***** Bereitgestellter Text
Die juristische Presseschau vom 20. bis 22. September 2014: Asylrechtsreform – Ergebnisse des DJT – Zeugenbelehrung vor dem BGH

22.09.2014

Die Asylrechtsreform hat den Bundesrat passiert und bleibt weiter umstritten. Außerdem in der Presseschau: Ergebnisse vom 70. Deutschen Juristentag, BGH fordert qualifizierte Belehrungspflicht bei zeugnisverweigerungsberechtigten Zeugen, Nachlassverwalterin fordert Geld für Goebbels-Zitate, die Ukraine wegen MH17 vor dem EGMR und warum man beim Einbruch lieber keine Selfies machen sollte.

Thema des Tages

Reform Asylrecht: Der Bundesrat hat am vergangenen Freitag Änderungen im Asylrecht zugestimmt. Die Samstags-taz (Christian Jakob) befasst sich mit den vorgesehenen Lockerungen bezüglich Residenzpflicht, Arbeitsverbot und Sachleistungen für Flüchtlinge und zweifelt daran, ob sich nach der Umsetzung spürbar etwas ändere. So sollen Sozialleistungen künftig zwar "vorrangig" in bar ausgezahlt werden, jedoch könnten Kommunen auch weiterhin am Gutscheinsystem festhalten, wenn sie wollten. Auch die Samstags-SZ (Roland Preuß) und der Deutschlandfunk berichten.

Die Neueinstufung von Serbien, Bosnien und Herzegowina sowie Mazedonien als sogenannte "sichere Herkunftsstaaten" erläutert ausführlich Christian Rath (Montags-taz). Schon jetzt würden rund 90 Prozent der Anträge vom Westbalkan als "offensichtlich unbegründet" abgelehnt. Statt den Kommunen bei der Versorgung zu helfen, sollen diese wohl mit symbolischer Gesetzgebung beruhigt werden. Der Spiegel (Nicola Abé u.a.) stellt in einem ausführlichen Beitrag und einer Übersichtsgrafik das Asylverfahren und die aktuellen Fallzahlen dar. Innenminister Thomas de Maizière (CDU) erwäge die Einführung von fixen Kontingenten für die EU-Mitgliedsstaaten und wolle den Vorschlag Anfang Oktober seinen EU-Kollegen unterbreiten.
**********
** Aufgaben **
1) Prüfe, ob die folgenden Aussagen mit der Presseschau übereinstimmen. Antworte jeweils mit Ja oder Nein und zitiere die entscheidenden Worte der Presseschau wörtlich. (a) Der Bundesrat hat den Änderungen im Asylrecht am vergangenen Freitag zugestimmt. (b) Kommunen müssen Sozialleistungen künftig ausschließlich in bar auszahlen. (c) Schon jetzt wird der Großteil der Anträge vom Westbalkan als offensichtlich unbegründet abgelehnt.
2) Fasse den Absatz der Presseschau, der mit „Die Neueinstufung von Serbien" beginnt, als Stichpunktliste zusammen und behalte dabei seine wesentlichen Fakten bei.
3) Führe die Presseschau nach ihrem letzten Satz fort.
***** Datensätze
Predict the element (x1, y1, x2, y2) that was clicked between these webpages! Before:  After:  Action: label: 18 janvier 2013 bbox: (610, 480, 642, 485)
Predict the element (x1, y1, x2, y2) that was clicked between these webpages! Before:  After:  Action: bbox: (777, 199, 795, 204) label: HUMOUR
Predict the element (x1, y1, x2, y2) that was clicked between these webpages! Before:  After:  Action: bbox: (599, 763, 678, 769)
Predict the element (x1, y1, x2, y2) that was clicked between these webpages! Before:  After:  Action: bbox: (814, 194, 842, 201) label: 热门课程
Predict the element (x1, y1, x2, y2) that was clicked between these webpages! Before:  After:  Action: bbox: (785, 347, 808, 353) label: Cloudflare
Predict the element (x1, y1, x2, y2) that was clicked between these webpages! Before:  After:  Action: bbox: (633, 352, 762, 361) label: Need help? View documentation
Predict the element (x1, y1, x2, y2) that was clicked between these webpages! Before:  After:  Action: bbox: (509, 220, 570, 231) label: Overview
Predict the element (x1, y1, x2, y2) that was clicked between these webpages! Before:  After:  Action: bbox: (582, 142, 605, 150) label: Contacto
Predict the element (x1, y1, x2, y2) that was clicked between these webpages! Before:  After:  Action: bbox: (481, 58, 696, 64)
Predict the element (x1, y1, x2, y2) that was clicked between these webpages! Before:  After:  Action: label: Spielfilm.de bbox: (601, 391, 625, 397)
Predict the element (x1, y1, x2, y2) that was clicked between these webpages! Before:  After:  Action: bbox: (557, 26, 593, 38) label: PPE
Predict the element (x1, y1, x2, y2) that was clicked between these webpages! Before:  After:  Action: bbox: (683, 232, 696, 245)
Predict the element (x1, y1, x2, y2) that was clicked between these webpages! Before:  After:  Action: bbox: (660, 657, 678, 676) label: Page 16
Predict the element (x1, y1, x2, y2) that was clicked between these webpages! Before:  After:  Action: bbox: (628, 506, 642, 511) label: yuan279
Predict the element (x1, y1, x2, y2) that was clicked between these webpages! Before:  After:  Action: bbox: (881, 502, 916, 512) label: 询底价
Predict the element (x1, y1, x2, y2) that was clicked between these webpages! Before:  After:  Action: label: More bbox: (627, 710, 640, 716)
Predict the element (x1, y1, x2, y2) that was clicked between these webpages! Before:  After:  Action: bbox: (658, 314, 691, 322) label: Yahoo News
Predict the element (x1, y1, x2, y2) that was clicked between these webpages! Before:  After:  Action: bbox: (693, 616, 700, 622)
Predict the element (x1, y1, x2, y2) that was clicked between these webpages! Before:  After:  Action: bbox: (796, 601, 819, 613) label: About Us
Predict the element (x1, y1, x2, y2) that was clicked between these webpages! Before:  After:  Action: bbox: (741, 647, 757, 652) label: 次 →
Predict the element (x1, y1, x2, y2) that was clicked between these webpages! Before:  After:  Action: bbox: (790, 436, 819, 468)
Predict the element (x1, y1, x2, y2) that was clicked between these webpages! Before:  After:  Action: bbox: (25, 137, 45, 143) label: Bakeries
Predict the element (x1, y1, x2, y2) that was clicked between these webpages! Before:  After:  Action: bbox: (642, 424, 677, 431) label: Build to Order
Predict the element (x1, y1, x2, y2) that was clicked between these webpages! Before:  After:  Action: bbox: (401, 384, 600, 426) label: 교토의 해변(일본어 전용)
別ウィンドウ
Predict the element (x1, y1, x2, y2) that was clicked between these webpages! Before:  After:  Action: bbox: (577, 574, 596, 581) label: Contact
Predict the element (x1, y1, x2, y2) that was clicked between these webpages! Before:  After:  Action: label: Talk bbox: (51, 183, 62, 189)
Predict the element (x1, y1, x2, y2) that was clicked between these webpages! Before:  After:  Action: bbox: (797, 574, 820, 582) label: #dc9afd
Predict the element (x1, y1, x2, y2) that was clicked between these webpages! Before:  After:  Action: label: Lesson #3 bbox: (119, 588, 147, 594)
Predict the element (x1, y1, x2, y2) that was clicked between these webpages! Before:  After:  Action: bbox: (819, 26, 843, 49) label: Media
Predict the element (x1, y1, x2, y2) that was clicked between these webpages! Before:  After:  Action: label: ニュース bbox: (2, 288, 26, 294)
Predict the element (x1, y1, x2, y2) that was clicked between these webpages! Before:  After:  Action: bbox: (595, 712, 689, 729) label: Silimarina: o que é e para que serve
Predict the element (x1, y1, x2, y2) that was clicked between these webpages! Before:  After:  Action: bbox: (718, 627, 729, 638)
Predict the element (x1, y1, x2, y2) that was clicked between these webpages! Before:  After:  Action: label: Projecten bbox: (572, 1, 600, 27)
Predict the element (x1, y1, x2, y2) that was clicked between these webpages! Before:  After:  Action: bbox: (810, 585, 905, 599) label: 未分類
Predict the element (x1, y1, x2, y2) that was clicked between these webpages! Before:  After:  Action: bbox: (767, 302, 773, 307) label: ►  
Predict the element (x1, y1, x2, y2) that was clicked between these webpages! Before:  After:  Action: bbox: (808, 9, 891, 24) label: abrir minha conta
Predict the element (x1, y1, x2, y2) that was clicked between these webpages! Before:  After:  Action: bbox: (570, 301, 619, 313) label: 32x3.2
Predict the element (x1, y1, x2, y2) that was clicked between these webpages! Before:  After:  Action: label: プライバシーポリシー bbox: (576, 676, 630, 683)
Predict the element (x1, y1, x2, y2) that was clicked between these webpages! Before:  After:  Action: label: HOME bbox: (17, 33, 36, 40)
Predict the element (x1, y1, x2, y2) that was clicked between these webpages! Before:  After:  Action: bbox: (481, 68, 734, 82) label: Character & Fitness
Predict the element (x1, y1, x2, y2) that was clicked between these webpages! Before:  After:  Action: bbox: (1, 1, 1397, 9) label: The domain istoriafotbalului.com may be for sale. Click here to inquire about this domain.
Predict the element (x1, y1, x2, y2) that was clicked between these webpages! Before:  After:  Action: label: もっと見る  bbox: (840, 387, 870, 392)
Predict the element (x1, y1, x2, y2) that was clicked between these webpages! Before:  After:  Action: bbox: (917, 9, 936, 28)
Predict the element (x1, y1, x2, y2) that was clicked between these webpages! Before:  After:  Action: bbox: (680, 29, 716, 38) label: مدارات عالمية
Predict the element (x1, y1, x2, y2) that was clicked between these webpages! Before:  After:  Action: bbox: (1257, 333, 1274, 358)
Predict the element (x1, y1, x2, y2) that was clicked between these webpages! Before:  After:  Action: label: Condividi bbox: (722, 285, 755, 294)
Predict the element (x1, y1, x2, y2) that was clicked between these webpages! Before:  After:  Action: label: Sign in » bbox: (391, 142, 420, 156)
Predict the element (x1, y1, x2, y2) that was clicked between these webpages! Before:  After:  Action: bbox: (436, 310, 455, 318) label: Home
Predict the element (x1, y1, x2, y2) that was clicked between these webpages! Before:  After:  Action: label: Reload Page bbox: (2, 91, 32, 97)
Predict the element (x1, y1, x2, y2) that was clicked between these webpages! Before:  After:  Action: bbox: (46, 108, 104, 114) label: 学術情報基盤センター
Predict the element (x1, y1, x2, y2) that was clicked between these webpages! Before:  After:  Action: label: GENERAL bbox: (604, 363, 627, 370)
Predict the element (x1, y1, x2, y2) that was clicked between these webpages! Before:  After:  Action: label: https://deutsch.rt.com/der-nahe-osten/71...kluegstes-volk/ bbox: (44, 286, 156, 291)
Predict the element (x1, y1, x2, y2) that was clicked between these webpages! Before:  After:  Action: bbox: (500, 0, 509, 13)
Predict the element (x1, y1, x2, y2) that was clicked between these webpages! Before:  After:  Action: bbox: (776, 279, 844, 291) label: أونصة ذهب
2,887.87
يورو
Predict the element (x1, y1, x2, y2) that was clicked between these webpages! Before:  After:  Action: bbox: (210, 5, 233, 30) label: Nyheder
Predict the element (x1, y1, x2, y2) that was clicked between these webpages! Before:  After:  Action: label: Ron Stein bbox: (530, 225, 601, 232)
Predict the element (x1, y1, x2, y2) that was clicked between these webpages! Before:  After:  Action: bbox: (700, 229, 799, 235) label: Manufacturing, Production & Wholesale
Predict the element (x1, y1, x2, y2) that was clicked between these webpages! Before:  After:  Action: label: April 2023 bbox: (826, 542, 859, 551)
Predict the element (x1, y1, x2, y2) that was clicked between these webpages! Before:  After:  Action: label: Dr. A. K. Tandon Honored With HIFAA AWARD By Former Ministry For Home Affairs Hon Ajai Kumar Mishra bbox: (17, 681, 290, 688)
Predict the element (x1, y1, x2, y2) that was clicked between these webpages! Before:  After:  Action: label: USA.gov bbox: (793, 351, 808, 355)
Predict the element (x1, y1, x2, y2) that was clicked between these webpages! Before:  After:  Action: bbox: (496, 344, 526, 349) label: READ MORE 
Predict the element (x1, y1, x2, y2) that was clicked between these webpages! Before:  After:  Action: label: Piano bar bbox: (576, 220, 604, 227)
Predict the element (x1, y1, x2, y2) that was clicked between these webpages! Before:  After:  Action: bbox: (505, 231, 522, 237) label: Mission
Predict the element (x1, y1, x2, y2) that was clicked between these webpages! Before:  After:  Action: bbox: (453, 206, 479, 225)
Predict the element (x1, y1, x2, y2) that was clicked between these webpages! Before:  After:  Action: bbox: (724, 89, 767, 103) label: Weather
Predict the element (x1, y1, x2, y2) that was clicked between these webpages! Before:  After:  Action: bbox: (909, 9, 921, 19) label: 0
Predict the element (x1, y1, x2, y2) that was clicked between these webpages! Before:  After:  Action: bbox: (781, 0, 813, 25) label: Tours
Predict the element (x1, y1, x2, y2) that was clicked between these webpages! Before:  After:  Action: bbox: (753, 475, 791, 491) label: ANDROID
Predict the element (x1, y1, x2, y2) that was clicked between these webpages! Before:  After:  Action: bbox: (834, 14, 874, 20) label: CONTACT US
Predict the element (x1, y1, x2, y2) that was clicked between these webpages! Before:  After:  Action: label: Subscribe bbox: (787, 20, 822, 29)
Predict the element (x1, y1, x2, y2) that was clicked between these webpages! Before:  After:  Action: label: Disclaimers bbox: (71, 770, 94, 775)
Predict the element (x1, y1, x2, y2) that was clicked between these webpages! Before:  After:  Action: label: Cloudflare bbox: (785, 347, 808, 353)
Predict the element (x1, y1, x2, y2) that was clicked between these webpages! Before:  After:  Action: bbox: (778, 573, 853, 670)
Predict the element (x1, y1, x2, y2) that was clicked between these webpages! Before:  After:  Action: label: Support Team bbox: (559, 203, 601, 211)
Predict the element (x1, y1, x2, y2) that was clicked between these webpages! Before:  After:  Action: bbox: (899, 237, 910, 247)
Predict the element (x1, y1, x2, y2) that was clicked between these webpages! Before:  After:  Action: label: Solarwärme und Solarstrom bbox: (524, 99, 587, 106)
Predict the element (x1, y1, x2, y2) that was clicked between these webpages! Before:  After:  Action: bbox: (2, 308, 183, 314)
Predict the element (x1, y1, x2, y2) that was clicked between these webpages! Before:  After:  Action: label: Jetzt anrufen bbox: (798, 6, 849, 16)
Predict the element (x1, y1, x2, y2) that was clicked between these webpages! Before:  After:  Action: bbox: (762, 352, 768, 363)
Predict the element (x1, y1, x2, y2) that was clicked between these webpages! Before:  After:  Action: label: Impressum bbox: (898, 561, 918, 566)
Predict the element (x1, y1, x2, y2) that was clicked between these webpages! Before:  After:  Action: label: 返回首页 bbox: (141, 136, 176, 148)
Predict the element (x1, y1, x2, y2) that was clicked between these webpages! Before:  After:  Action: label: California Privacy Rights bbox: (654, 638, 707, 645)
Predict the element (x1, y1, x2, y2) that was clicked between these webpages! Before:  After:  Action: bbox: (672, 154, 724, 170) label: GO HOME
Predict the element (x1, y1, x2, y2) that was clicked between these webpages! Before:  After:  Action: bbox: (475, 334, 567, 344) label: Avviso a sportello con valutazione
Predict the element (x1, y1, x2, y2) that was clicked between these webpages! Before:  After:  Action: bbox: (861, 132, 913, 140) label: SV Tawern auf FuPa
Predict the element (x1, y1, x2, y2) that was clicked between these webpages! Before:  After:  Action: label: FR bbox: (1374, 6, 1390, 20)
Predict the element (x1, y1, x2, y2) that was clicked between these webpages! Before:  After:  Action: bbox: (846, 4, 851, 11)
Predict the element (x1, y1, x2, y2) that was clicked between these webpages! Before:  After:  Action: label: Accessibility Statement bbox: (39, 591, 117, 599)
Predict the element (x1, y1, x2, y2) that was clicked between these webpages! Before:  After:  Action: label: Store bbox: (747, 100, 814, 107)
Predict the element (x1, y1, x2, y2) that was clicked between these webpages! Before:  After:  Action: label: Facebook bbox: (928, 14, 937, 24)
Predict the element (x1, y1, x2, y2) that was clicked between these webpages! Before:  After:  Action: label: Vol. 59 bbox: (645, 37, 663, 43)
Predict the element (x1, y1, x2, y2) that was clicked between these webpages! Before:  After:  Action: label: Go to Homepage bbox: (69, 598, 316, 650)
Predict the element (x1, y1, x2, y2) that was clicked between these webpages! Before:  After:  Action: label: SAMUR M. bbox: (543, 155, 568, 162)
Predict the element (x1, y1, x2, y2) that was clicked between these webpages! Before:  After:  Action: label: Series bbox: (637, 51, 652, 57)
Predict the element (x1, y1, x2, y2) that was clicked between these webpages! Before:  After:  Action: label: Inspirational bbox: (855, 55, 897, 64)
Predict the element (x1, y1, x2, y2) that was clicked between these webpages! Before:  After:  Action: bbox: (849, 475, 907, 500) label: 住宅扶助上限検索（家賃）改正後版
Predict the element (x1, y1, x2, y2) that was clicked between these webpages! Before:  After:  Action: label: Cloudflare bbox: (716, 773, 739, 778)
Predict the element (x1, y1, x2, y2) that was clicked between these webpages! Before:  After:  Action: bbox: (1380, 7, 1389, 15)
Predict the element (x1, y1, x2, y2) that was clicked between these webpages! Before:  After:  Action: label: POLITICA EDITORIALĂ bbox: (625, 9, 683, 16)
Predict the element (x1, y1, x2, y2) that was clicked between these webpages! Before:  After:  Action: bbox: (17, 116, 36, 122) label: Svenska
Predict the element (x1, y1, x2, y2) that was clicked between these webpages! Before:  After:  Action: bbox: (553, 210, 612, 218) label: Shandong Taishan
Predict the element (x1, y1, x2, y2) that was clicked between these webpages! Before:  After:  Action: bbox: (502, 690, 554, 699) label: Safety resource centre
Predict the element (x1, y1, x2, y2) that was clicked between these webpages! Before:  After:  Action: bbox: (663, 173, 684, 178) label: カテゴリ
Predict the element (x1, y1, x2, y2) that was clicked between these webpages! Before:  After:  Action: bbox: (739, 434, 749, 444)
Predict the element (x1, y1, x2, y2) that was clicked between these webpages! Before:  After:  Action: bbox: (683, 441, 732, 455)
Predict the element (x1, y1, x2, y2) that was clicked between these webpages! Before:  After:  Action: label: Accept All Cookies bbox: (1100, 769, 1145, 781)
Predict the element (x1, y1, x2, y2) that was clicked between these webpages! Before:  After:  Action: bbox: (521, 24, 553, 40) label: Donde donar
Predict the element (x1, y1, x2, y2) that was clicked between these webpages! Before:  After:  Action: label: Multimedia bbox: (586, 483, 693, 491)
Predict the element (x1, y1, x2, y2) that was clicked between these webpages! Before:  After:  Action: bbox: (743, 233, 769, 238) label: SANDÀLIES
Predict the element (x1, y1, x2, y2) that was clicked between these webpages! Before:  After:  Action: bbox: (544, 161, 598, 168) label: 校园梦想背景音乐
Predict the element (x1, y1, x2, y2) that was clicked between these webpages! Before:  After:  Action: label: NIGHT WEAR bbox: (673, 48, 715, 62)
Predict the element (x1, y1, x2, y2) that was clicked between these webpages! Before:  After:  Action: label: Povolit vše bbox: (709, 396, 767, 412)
**********
** Lösungen **
1)
(a) Ja: „Der Bundesrat hat am vergangenen Freitag Änderungen im Asylrecht zugestimmt."
(b) Nein: „jedoch könnten Kommunen auch weiterhin am Gutscheinsystem festhalten, wenn sie wollten."
(c) Ja: „Schon jetzt würden rund 90 Prozent der Anträge vom Westbalkan als "offensichtlich unbegründet" abgelehnt."

2)
- Christian Rath (Montags-taz) erläutert ausführlich die Einstufung von Serbien, Bosnien und Herzegowina sowie Mazedonien als „sichere Herkunftsstaaten".
- Bereits jetzt werden rund 90 Prozent der Anträge vom Westbalkan als „offensichtlich unbegründet" abgelehnt.
- Statt den Kommunen bei der Versorgung zu helfen, sollen diese offenbar mit symbolischer Gesetzgebung beruhigt werden.
- Der Spiegel (Nicola Abé u.a.) stellt in einem ausführlichen Beitrag mit Übersichtsgrafik das Asylverfahren und die aktuellen Fallzahlen dar.
- Innenminister Thomas de Maizière (CDU) erwägt feste Kontingente für die EU-Mitgliedsstaaten und will den Vorschlag Anfang Oktober seinen EU-Kollegen vorlegen.

3)
Jasper von Altenbockum (Samstags-FAZ) meint, das Gesetz stelle einen Versuch dar, eine Schneise zu schlagen in den "Dschungel, der von Dublin bis nach Zirndorf reicht". Gereon Asmuth (Montags-taz) kommentiert, die Herkunftsstaaten-Regelung treffe vor allem Roma und mache sie zu Flüchtlingen zweiter Klasse. Heribert Prantl (Montags-SZ) kritisiert die Erklärung der Balkanstaaten zu sicheren Herkunftsstaaten als eine weitere Stufe des "Asylabwehrrechts": "Stufe eins war die unselige Drittstaatenregelung. Stufe zwei die elende Flughafenregelung. Stufe drei ist nun die Regelung über die angeblich sicheren Herkunftsländer."

Rechtspolitik

DJT – Sturmfeste Währungsunion: Von einer Podiumsdiskussion auf dem Deutschen Juristentag am vergangen Freitag berichtet unter dem Titel "Europa oder der letzte Grund" Reinhard Müller (Samstags-FAZ, Zeitgeschehen). Unter anderem sprachen Innenminister Thomas de Maizière (CDU), Klaus Regling, ESM-Direktor, und Richter des Bundesverfassungsgerichts Peter Huber darüber, wie die Währungsunion "sturmfest" gemacht werden könne.

DJT – (Keine) Beschlüsse: Die Ergebnisse aus fünf Kommissionen des 70. Deutschen Juristentages fasst lto.de knapp zusammen; separat befasst sich Pia Lorenz (lto.de) mit den Reaktionen auf das Nicht-Votum der Abteilung Arbeitsrecht, die für Aufsehen gesorgt habe.

Nacktbilder: Mit dem in der vergangenen Woche im Bundeskabinett beschlossenen Entwurf zur Verschärfung des (Sexual)Strafrechts befasst sich der Spiegel (Christiane Hoffmann/Ralf Neukirch). Der Entwurf enthalte zwar, etwa in Bezug auf die Verlängerung von Verjährungsfristen, sinnvolle Regelungen, die pauschale Kriminalisierung der Aufnahme von Nacktbilder sei jedoch rigoros und Justizminister Maas (SPD) übereifrig. Einige Rechtswissenschaftler sähen die Gefahr der Entwicklung eines "Verdachtsstrafrechts", vereinzelt werde gar von einer Verfassungswidrigkeit der Regelung gesprochen.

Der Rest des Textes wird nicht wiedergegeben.